Lui : « Je vais être occupé en tant que maître de cérémonie, ... ».

Notez bien le grand silence.

Moi : « Bon, vous voulez que je vienne à quelle heure ? ».

Lui : « Ah bon ? Vous pouvez venir ? Ben comme d’habitude à 8h00 alors ».

Le jour J, je me rendais de très mauvaise humeur à cette fichue école. Je me levais donc à 6h00 (affreux un dimanche), passais 1h30 dans les transports et arrivais sur les lieux pour constater qu’il n’y avait personne. Seuls quelques gamins jouaient au baseball dans la cour (elle reste accessible le week-end). Etonnés de me voir, ils me demandèrent ce que je faisais là et j’appris que la représentation avait eu lieu la veille. On m’avait donné la mauvaise date et pire, on ne s’était même pas soucié de mon absence le jour d’avant. Pour couronner le tout, je mis 2h30 pour rejoindre mon domicile à cause d’un accident sur la voie ferrée.

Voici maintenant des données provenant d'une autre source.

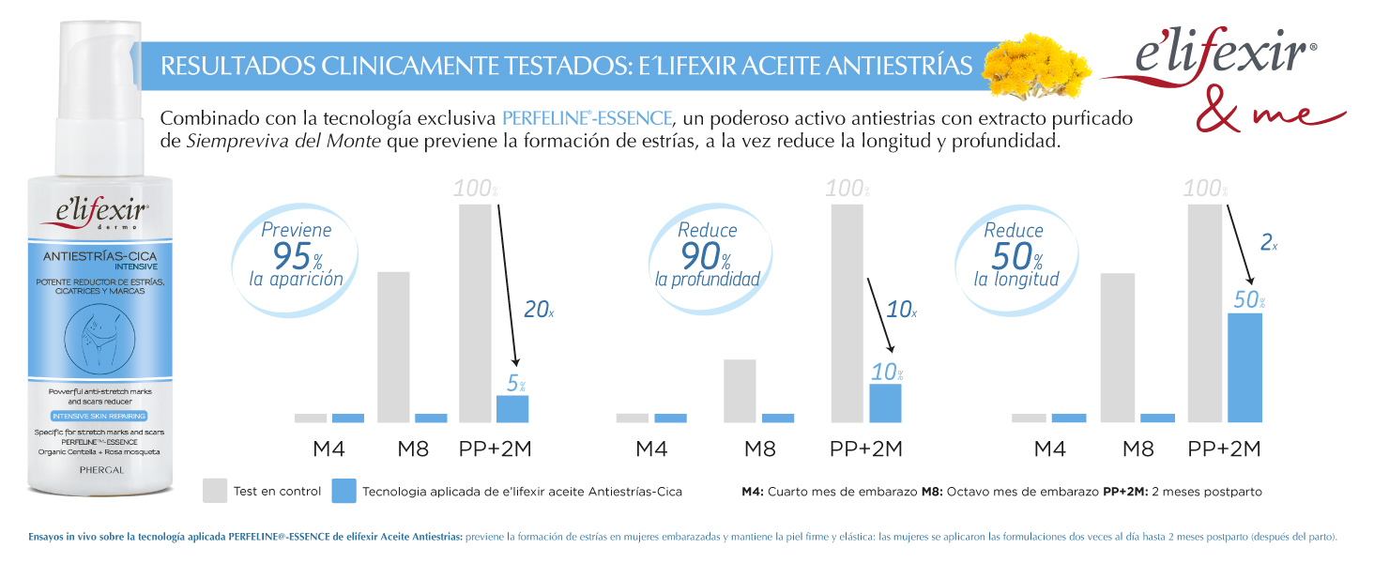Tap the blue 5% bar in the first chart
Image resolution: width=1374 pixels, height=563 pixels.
512,409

Quelques mois plus tard, la même personne revint à la charge.

Lui : « Le mois prochain, on organise la fête des sports ».

Moi : « Oui ? ».

Lui : « Vous faîtes quoi ce jour là ? ». (C’était encore un dimanche)

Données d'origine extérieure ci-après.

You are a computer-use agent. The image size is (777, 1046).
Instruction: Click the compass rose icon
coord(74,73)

Moi, ayant ourdi mon plan au préalable : « C’est vraiment dommage mais je suis pris ».

Lui, paniqué : « Toute la journée ? Vous savez, vous pouvez toujours venir avant ou après selon ce qui vous arrange. » suivi d’un grand silence auquel je n’étais pas près de céder.

Moi, très sèchement : « Non désolé, c’est toute la journée ».

Lui, pas près de lâcher le morceau : « C’est bête ça... On a vraiment besoin de quelqu’un pour filmer. » suivi d’un autre grand silence, avant de reprendre « Votre collègue l’année dernière nous avait d’ailleurs prêté main forte ».

Moi, toujours très sec : « Ah ? » suivi d’un grand silence de mon cru dont je savourais chaque seconde. Je précise que mon collègue habitait à vingt minutes de l’école. Quelques minutes plus tard, il se jeta sur une nouvelle cible : une intérimaire qui ne venait qu’une fois par semaine en usant mot pour mot de la même démarche.

 

PS : la photo, déjà publiée ici, date de Noël 2005.